A vice-ministra cubana do Comércio Exterior e Investimento Estrangeiro, Déborah Rivas, declarou em Montevidéu, Uruguai, que seu país está imerso na implementação de transformações econômicas e sociais para continuar a construção do socialismo, apesar dos obstáculos impostos pelo bloqueio dos Estados Unidos.
Ela falou durante uma reunião na sede da central sindical PIT-CNT, cujo presidente, Marcelo Abdala, a recebeu na “casa da solidariedade com Cuba”.
Rivas comanda delegação cubana que participará da Sexta Reunião da Conferência Regional sobre População e Desenvolvimento da América Latina e do Caribe, que começa nesta terça-feira.
Em seu encontro com o movimento uruguaio de trabalho e solidariedade, a vice-ministra cubana explicou as consequências mais recentes do endurecimento do bloqueio dos EUA contra Cuba, que agora inclui o cerco energético.

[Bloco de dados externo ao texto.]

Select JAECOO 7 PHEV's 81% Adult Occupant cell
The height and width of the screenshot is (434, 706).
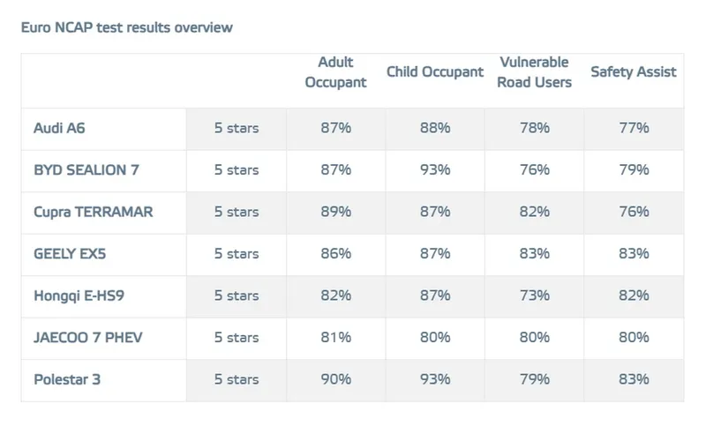pyautogui.click(x=335, y=337)
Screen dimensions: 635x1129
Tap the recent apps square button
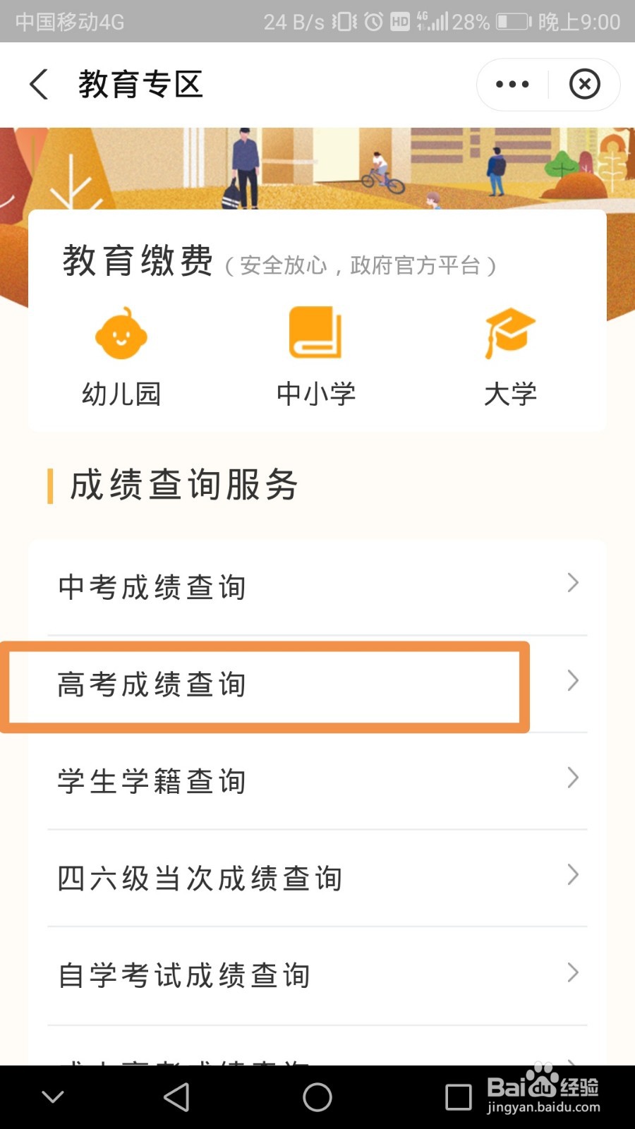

O bloqueio está matando pessoas devido à falta de suprimentos médicos e medicamentos, combustível e água. “Há 15 mil crianças esperando por cirurgia porque os hospitais não têm recursos para atendê-las”, denunciou.

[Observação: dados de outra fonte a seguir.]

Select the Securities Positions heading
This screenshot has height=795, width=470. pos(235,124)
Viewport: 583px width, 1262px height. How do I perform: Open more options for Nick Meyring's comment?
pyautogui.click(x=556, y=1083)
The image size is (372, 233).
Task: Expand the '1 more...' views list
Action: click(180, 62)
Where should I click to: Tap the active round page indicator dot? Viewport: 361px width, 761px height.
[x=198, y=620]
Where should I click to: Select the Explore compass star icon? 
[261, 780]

Neste contexto, disse, a Revolução Cubana não ficou de braços cruzados e “aprovou de forma soberana uma série de transformações econômicas e sociais cujo objetivo é tornar a economia mais eficiente, gerar riqueza, distribuí-la e preservar as conquistas sociais, em particular os sistemas universais e gratuitos de saúde e educação”.

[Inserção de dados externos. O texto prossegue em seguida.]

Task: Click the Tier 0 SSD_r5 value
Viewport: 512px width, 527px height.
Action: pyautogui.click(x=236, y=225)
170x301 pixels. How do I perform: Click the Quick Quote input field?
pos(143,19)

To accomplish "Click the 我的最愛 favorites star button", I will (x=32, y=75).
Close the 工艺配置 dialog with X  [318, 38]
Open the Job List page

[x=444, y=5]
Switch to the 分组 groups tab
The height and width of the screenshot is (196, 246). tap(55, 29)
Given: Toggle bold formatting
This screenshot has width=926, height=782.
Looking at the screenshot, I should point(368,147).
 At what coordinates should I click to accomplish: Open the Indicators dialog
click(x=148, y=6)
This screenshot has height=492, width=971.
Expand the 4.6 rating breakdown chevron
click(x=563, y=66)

Rivas explicou que a política de subsidiar os prejuízos de empresas e produtos públicos que tornam a economia inviável é coisa do passado.
De agora em diante, apenas as pessoas ou empresas mais vulneráveis, com certas responsabilidades sociais, receberão esse apoio, os demais terão que administrar seus próprios recursos”, acrescentou.
Ressaltou que o Estado precisa de receitas para cobrir um orçamento que destina 21% à educação e 24% à saúde.
Afirmou que as transformações adotadas e em andamento são resultado de uma decisão soberana e negou que representassem uma transição para o capitalismo.
“Estamos convencidos de que este é o caminho para salvar o socialismo em Cuba”, declarou.